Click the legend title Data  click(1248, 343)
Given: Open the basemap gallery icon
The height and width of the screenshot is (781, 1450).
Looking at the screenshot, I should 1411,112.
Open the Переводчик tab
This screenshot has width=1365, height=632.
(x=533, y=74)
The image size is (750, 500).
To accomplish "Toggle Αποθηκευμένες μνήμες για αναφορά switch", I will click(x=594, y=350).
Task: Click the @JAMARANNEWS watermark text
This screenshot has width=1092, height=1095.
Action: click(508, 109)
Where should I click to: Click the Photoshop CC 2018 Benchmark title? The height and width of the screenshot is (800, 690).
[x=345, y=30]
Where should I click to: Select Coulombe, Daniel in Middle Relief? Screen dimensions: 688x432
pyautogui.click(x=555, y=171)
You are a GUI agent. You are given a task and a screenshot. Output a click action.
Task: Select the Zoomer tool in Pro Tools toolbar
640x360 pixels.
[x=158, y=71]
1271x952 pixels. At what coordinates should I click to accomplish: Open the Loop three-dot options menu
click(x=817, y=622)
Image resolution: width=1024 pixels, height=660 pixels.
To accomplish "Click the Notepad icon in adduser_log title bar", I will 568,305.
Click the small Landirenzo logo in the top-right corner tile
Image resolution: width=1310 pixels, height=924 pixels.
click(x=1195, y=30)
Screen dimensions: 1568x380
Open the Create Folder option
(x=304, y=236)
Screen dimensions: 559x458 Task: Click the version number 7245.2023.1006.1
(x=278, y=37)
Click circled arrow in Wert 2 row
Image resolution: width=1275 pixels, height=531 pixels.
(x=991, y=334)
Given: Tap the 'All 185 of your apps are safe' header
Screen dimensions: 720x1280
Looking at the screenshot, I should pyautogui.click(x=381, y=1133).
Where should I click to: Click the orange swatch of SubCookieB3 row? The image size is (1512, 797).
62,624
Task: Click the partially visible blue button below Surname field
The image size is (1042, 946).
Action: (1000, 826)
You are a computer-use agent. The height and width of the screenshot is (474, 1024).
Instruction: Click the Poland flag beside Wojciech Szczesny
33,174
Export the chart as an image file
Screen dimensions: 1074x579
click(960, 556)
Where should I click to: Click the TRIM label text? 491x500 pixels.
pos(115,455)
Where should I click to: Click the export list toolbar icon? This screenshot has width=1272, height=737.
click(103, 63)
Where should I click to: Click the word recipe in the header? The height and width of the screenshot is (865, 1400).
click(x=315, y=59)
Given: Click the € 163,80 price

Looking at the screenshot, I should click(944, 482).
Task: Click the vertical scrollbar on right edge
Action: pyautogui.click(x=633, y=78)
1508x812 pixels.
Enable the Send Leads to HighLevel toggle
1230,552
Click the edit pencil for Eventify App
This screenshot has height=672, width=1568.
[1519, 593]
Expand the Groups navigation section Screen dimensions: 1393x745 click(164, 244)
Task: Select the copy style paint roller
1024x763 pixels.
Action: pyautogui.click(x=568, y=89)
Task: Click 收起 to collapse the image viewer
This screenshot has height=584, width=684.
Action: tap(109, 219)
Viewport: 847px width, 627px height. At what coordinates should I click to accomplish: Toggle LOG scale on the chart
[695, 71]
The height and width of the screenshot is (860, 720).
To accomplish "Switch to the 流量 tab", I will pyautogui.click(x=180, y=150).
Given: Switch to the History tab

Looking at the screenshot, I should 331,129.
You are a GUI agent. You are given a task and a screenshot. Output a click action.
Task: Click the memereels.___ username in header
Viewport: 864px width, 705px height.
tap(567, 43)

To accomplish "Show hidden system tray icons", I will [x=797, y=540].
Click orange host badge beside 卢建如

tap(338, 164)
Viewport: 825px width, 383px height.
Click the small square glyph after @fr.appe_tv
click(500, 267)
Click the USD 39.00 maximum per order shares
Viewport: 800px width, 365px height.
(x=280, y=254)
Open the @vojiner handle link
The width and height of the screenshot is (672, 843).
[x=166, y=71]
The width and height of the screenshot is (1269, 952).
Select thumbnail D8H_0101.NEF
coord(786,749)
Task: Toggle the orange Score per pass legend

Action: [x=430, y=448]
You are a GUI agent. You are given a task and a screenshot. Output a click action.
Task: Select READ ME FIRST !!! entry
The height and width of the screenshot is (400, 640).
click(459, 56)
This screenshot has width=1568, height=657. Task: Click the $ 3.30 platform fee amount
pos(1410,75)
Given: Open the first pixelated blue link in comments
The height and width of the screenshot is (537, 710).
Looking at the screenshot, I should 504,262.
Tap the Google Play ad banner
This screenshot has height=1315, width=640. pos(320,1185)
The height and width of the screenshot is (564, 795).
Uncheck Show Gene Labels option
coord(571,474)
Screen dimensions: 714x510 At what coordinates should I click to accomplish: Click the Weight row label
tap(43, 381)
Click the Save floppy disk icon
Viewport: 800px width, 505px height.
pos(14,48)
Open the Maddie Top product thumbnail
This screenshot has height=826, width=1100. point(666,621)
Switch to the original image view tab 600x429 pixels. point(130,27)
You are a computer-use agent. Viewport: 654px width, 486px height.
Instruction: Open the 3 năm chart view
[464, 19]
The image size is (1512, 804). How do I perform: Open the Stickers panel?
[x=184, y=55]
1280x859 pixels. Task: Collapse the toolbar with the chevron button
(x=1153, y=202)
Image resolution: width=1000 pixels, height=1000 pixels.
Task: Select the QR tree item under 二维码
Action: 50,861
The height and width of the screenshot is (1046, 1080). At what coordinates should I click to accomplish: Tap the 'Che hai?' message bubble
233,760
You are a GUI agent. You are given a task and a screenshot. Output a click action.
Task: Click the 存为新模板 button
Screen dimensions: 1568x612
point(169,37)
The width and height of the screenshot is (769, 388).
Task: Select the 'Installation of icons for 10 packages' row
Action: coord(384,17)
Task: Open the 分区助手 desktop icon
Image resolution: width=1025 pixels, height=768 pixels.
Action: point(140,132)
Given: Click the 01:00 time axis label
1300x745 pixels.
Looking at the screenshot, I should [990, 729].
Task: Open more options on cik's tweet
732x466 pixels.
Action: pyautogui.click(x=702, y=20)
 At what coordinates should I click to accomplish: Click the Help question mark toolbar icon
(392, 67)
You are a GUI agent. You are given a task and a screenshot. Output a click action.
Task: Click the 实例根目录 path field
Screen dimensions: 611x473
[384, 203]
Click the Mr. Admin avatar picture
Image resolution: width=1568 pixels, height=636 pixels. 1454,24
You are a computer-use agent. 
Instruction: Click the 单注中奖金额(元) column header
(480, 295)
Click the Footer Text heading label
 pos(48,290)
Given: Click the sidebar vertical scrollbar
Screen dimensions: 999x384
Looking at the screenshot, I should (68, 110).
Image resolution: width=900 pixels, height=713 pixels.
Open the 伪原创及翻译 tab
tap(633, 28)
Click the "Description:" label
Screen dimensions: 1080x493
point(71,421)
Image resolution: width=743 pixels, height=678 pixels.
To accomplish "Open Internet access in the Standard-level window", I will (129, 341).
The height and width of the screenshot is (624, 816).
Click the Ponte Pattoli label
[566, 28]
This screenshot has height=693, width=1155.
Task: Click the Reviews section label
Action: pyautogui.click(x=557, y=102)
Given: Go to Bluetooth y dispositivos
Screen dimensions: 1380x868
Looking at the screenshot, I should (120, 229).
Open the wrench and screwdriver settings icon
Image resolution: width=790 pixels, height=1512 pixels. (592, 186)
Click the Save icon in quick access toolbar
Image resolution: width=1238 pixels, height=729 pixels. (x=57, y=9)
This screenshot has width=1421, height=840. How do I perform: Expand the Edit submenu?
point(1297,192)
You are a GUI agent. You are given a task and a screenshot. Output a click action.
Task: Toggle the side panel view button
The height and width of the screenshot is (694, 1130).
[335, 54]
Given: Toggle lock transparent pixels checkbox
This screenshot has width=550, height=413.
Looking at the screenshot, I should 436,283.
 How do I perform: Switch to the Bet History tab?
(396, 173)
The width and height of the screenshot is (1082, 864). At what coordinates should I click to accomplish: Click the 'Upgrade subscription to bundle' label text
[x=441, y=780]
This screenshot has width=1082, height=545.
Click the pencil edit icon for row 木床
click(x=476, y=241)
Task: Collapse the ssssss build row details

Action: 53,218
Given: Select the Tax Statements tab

Requirement: What number of lines in the data above include the string "field"? Answer with that number only.

Solution to the problem: 2